According to press accounts this morning, the Bush administration threatened to bomb Pakistan “back to the stone age” in 2001 unless it cooperated in the US-led war on terror. We know this, apparently, because President Pervez Musharraf says so.
According to a wire story, the Pakistani leader said former deputy secretary of state Richard Armitage delivered the comments shortly after the attacks of 9/11 to his intelligence director.
“The intelligence director told me that (Armitage) said, ‘Be prepared to be bombed. Be prepared to go back to the stone age’,” Musharraf said…. “I think it was a very rude remark.”
Yes, as a rule, when a superpower threatens to bomb your country into the stone age, it’s not particularly polite.

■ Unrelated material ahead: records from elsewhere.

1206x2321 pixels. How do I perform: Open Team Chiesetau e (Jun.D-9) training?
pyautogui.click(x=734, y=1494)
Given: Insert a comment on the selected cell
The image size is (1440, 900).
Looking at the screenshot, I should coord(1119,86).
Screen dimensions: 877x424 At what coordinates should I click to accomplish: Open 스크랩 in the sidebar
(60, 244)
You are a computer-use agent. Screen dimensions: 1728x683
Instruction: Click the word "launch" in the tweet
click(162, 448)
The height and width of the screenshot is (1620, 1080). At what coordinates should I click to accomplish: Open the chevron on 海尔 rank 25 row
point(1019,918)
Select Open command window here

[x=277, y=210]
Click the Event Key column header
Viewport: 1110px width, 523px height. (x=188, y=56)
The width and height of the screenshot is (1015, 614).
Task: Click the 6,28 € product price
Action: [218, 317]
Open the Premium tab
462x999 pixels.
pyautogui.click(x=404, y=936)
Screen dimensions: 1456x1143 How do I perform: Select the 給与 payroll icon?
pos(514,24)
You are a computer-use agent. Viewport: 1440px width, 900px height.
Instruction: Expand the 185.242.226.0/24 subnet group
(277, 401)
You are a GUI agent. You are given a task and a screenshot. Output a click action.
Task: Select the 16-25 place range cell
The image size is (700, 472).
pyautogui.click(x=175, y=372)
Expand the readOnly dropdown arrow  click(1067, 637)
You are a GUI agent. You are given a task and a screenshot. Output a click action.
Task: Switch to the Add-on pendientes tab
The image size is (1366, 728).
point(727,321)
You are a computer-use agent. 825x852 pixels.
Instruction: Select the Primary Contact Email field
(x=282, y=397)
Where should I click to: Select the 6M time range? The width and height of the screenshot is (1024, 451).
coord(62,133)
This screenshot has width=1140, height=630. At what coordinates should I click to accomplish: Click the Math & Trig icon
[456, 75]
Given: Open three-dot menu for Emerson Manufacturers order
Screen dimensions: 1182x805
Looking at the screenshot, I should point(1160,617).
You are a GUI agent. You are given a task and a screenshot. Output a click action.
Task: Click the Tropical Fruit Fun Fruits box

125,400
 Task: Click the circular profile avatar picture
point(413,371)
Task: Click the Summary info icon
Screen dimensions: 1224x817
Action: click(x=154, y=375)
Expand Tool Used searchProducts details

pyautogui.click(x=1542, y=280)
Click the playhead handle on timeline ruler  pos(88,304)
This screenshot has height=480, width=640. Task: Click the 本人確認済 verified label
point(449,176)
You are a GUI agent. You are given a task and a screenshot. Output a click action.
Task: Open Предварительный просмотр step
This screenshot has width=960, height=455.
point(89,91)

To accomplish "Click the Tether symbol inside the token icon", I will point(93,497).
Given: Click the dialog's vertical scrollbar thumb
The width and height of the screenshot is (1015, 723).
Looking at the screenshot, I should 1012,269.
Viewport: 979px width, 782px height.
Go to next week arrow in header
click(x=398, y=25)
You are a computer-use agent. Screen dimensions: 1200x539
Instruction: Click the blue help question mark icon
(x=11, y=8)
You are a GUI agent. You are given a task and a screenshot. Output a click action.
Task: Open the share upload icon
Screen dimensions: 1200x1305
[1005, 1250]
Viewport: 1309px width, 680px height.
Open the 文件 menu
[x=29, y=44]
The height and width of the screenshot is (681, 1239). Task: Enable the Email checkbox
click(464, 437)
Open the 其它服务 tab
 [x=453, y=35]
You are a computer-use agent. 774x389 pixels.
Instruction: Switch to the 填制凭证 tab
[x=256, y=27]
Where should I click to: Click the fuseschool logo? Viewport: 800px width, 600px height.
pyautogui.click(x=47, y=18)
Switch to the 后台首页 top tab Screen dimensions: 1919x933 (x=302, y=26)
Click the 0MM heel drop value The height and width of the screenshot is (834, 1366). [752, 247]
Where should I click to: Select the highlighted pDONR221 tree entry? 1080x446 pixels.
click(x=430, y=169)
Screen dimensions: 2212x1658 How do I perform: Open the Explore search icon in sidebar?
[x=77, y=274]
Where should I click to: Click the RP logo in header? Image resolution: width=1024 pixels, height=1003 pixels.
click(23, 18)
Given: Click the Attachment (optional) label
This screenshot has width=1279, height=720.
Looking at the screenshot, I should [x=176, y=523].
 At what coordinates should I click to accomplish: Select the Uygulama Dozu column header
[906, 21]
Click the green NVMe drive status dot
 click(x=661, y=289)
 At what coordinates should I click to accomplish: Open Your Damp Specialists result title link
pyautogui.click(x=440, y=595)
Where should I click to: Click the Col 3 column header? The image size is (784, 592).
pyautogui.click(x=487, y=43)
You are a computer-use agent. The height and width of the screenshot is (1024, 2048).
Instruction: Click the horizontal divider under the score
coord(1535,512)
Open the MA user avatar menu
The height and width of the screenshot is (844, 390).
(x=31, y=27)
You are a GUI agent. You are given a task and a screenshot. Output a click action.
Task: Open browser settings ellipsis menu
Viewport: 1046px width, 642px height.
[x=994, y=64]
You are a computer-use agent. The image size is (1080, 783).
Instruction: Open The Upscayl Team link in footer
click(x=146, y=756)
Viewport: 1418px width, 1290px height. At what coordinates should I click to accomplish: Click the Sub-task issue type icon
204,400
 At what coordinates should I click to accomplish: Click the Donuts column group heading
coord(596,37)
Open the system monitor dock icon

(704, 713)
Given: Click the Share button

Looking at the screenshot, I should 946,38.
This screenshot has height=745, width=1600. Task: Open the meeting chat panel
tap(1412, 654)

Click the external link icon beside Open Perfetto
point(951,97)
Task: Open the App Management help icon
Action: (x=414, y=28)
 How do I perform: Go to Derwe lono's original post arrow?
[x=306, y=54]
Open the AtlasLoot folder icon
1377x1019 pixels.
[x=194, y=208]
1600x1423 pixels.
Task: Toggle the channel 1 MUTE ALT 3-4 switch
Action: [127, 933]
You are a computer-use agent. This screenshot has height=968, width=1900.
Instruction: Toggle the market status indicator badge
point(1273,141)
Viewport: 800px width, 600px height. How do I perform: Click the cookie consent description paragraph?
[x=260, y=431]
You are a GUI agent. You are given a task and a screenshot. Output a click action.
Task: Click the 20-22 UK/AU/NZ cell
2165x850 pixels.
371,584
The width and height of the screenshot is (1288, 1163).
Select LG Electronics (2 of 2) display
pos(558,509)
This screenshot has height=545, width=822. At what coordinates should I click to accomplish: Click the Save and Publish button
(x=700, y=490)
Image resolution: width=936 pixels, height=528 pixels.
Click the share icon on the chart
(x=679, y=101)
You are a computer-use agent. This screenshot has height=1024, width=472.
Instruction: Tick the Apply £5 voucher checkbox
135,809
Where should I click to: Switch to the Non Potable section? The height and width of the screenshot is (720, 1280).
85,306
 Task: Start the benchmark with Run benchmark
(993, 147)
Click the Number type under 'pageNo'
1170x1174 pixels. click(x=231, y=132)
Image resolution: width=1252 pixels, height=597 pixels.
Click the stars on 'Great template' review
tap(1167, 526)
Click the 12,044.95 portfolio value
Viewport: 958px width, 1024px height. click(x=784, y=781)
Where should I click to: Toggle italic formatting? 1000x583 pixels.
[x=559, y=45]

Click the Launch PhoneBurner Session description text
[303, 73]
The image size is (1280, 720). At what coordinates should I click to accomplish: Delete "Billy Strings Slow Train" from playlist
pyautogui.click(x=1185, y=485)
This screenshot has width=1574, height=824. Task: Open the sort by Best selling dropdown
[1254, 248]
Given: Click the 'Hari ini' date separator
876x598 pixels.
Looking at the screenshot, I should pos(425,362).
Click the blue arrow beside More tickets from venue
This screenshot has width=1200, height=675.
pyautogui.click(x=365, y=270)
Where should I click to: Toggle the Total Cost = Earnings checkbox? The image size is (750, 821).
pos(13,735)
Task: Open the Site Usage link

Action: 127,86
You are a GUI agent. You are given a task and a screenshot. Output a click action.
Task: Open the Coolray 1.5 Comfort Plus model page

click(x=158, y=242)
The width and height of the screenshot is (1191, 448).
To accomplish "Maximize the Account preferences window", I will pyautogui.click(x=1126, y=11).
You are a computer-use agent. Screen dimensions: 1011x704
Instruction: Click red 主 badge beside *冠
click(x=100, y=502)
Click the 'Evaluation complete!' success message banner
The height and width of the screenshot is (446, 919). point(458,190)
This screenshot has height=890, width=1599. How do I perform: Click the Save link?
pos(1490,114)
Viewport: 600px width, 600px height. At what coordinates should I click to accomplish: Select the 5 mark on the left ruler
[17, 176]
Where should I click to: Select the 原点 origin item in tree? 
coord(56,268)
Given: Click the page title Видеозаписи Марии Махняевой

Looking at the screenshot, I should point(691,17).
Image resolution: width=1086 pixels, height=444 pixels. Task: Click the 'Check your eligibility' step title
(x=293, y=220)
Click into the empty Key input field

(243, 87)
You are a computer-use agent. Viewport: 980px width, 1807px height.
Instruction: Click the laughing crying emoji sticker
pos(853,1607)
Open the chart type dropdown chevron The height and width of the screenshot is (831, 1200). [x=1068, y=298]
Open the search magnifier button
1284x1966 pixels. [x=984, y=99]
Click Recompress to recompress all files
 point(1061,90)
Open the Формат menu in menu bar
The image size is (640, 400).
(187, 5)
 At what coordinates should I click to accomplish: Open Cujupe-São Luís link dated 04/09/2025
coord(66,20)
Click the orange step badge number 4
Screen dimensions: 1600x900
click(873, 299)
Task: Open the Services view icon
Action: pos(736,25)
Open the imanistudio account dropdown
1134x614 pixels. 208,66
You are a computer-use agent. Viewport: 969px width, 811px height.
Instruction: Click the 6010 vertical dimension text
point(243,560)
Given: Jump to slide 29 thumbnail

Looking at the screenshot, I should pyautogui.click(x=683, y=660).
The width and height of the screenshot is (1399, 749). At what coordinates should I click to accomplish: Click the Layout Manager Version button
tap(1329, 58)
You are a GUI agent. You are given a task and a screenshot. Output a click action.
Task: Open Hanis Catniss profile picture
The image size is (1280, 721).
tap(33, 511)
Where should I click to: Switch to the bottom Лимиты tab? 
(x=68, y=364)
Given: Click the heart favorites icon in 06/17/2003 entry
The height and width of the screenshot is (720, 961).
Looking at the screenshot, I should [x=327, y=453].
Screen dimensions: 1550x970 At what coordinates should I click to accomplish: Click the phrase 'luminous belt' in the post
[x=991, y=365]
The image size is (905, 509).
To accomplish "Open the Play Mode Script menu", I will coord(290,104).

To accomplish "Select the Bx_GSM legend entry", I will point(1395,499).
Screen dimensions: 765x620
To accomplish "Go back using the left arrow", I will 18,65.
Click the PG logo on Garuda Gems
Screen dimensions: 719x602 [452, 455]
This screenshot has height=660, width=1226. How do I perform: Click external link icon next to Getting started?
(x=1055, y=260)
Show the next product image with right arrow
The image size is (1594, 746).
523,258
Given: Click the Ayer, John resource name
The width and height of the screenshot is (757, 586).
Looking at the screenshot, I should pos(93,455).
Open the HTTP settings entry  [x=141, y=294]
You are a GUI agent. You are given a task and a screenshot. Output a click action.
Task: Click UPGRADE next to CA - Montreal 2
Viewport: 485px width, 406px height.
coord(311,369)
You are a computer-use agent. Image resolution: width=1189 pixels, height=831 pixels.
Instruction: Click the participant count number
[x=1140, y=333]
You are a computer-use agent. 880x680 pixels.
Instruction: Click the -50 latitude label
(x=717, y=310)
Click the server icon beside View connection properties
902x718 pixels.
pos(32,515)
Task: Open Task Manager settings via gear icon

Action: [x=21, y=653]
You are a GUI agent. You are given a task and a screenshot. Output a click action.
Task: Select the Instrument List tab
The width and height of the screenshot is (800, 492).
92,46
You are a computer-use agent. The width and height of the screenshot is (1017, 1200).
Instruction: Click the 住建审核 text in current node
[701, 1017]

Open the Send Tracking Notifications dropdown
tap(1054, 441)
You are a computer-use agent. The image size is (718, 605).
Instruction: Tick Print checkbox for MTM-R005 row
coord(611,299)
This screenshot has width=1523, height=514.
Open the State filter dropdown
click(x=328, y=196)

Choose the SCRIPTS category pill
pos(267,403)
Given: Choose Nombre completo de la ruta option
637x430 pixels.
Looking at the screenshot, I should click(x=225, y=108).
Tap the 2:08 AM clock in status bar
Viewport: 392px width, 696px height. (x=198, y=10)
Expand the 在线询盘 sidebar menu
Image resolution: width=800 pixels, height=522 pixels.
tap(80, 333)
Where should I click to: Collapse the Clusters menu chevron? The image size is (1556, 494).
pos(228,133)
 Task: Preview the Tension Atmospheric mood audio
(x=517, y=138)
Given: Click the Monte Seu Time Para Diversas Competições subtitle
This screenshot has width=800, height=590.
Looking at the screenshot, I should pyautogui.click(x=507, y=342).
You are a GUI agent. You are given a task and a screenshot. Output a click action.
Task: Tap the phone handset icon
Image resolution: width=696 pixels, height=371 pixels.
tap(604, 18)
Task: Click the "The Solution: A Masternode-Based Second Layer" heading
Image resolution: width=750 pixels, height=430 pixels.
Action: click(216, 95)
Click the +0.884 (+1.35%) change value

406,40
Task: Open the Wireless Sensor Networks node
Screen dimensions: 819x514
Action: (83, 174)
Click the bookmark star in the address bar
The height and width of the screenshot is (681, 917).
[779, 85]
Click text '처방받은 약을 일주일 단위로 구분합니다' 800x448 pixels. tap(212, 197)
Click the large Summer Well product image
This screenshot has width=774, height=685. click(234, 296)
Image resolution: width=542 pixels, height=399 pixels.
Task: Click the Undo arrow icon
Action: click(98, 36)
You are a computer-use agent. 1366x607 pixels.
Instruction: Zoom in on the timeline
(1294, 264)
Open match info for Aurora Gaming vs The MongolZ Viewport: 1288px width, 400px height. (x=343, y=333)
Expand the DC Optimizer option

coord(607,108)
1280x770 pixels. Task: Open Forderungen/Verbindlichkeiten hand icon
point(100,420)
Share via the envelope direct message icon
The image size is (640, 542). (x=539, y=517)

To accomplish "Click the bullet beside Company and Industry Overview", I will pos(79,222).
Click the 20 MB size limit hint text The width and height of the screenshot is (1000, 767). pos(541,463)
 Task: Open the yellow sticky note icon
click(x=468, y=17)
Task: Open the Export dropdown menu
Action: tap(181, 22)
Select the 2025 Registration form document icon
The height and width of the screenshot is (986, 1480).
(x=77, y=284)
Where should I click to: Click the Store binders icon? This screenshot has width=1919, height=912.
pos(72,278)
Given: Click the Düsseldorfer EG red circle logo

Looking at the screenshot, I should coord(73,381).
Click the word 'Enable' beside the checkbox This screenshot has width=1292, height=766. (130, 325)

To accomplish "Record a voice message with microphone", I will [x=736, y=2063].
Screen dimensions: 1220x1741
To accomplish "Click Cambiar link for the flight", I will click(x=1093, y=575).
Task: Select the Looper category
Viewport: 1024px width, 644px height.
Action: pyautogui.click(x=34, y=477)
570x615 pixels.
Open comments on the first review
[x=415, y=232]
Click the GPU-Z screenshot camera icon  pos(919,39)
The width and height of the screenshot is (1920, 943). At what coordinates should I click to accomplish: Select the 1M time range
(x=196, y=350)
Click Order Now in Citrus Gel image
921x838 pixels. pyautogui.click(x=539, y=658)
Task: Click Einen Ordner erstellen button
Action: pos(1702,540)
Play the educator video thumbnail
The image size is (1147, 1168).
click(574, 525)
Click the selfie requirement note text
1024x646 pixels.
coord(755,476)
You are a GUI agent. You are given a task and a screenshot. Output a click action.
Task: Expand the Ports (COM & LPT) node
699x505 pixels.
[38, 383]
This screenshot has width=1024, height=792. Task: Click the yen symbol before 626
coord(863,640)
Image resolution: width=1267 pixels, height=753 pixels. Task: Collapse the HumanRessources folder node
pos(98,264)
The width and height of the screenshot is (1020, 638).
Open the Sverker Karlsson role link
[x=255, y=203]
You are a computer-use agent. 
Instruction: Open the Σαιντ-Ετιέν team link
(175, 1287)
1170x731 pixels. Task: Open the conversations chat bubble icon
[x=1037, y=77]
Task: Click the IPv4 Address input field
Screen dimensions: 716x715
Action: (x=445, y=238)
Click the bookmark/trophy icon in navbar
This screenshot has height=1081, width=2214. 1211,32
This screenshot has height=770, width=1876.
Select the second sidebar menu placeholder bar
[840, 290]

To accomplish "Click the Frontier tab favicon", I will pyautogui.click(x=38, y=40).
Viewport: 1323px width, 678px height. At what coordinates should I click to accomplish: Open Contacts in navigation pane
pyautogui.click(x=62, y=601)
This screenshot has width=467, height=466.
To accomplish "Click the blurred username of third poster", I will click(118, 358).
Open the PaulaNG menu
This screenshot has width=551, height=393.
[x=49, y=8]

But did this actually happen? The subject came up during this morning’s brief White House press conference with Bush and Musharraf. The responses were … odd.
PRESIDENT BUSH: First, let me — she’s asking about the Armitage thing. The first I heard of this was when I read it in the newspaper today. You know, I was — I guess I was taken aback by the harshness of the words.
All I can tell you is, is that shortly after 9/11, Secretary Colin Powell came in and said, President Musharraf understands the stakes and he wants to join and help route out an enemy that has come and killed 3,000 of our citizens. As a matter of fact, my recollection was that one of the first leaders to step up and say that the stakes have changed, that attack on America that killed 3,000 of the citizens needs to be dealt with firmly, was the President. And if I’m not mistaken, Colin told us that, if not the night of September the 11th, shortly thereafter. I need to make sure I get my facts straight, but it was soon.
I don’t know of any conversation that was reported in the newspaper like that. I just don’t know about it.
PRESIDENT MUSHARRAF: I would like to — I am launching my book on the 25th, and I am honor-bound to Simon and Schuster not to comment on the book before that day. (Laughter.)
PRESIDENT BUSH: In other words, buy the book, is what he’s saying. (Laughter.)
The presidential stand-up routine notwithstanding, the responses weren’t entirely persuasive. The president of Pakistan wants to talk about it, but Simon & Schuster won’t let him?
Regardless, there’s also something deeply amusing about Bush playing dumb. (“Us? Threaten Middle Eastern countries with bombs? Who me?”) As Josh Marshall put it:
At some level I almost have to admire the in-your-face, out in public and entirely brazen sort of payback the Bush White House metes out to those who are so villainous as to break the Bush code of silence. You can see it now in an almost comical mendacity about whether Dick Armitage was somehow off the reservation when he threatened to bomb Pakistan back to the stone age if the country didn’t get religion, shall we say, on rooting out the Taliban in the days after 9/11.
Exactly. Given Bush’s response this morning, we’re to believe that Armitage went off on his own to threaten to take Pakistan off the map. It doesn’t seem very likely.
Reader S.S. offered this compelling take via email:
President Bush’s claim that he was wholly unaware of Armitage’s threat to bomb Pakistan leaves only three possible conclusions, none of them attractive.
1. Musharraf is lying
2. Bush is lying
3. Armitage threatened war without the Bush’s knowledgeMy read on the above is as follows.
1. Musharraf may just be trying to shore up support back home by formally distancing himself from Bush, not inconceivable.
2. I can’t imagine that anyone would be surprised.
3. Bush should decry Armitage’s statement as beyond the pale.Hence it seems reasonable to me that someone is fibbing.
Sounds right to me. My money’s on Door #2.